The Orchestra of the Canongait is described in the programme as “a healthy mixture of local professional and amateur musicians as well as students, all committed to the purpose of performing the great symphonic repertoire to the highest possible standards”. On the evidence of this concert, they achieve this ambition admirably, and were rewarded by a sell-out audience in this large ecclesiastical venue. The acoustic is better than that of many similar buildings, with a reverberation of about 3 seconds, and the orchestral sound was rich and full-bodied. The woodwind occasionally came through so strongly that they threatened to overwhelm the strings. This was especially apparent in Bruckner’s stamping Scherzo, where the contribution of the violins – their pizzicato dance – glinted like shards of mica on the thundering boulders of sound.
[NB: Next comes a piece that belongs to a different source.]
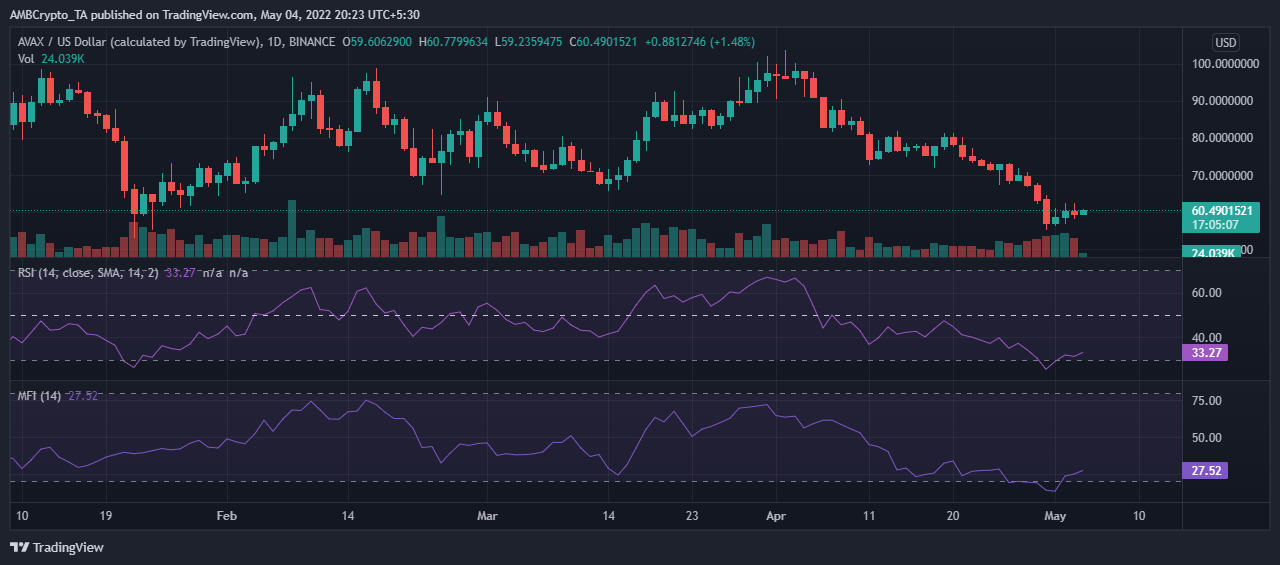Screen dimensions: 1280x565
Task: Click the current price label 60.4901521
Action: [x=1222, y=211]
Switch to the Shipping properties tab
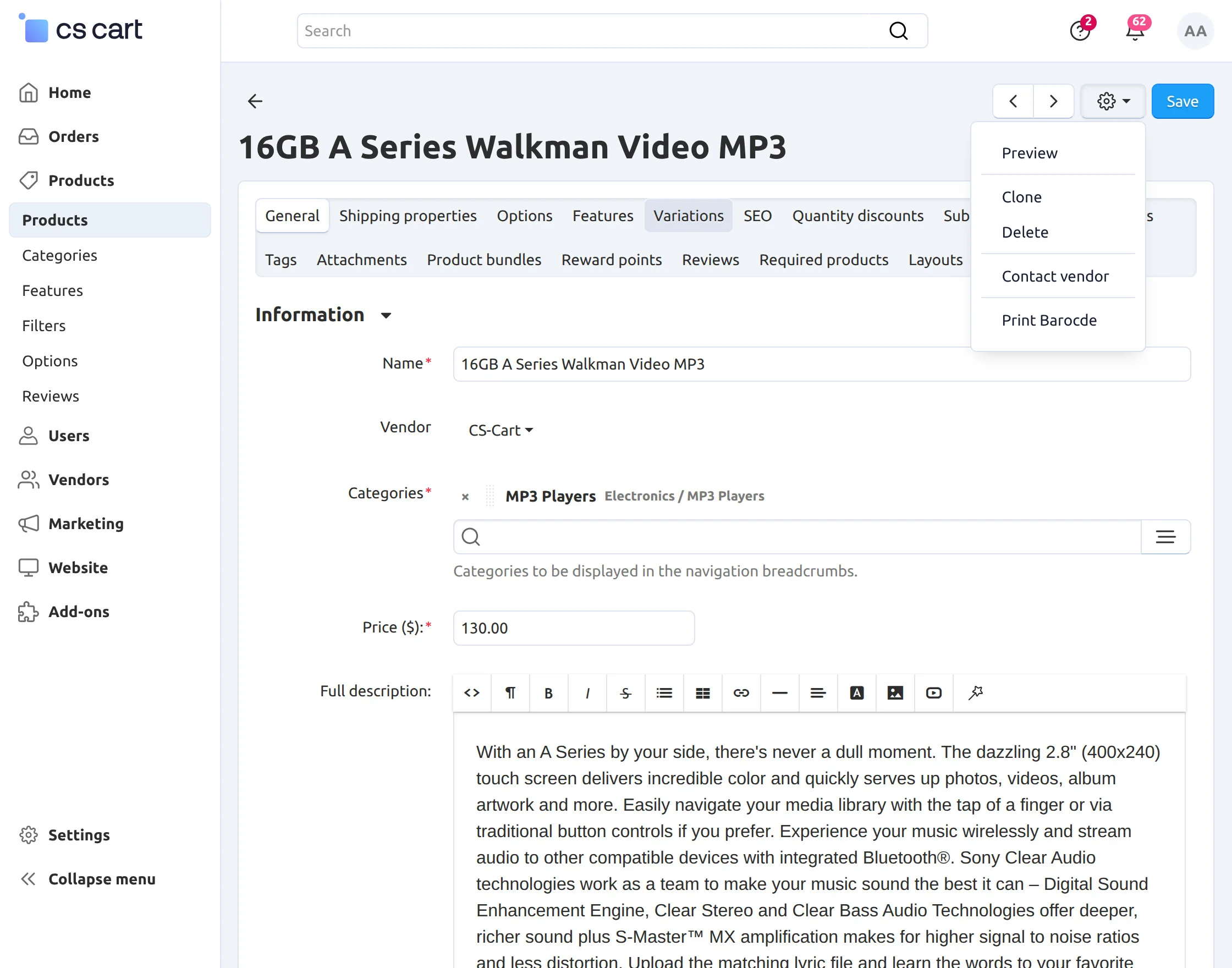Screen dimensions: 1232x968 pyautogui.click(x=408, y=216)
The trio was played fast, with never a moment’s slowing down for the descending figures that lead so many conductors to retreat into sentimentally. It's so rare to hear it like this, and that alone made it worth the journey from London to Edinburgh (and back on the sleeper)! Even the fact that the strings found this trio somewhat challenging, at times producing a rather scratchy, thin sound, this only made it a touch scarier – no doubt to the players as well as the audience.
It was apparent from the start that Robert Dick took this vast symphony very seriously: he waited for silence, and for that silence to breed a deeper silence, before signalling the strings to commence their very quiet tremolo. The motivic fragments and noble horns calls that populate the long crescendo to its thunderous unison climax were articulated with clarity and precision – a clear exposition seemingly valued more than wafting impressionism, and the great climaxes when they came were shattering in their power. The second subject group had a melancholy calm to it, rather than the overcharged Mahlerian expressiveness that some interpreters favour, and therefore worked well as a foil to the stormier matter of the other themes. The orchestra followed Dick’s clear beat attentively, and he was able to indulge some very effective changes of tempo. They played as though possessed in the Scherzo, and the violins’ opening gesture in the Adagio – that agonised leap of a ninth – was attacked with a fervour reminiscent of the famous Schuricht recording with the Vienna Philharmonic.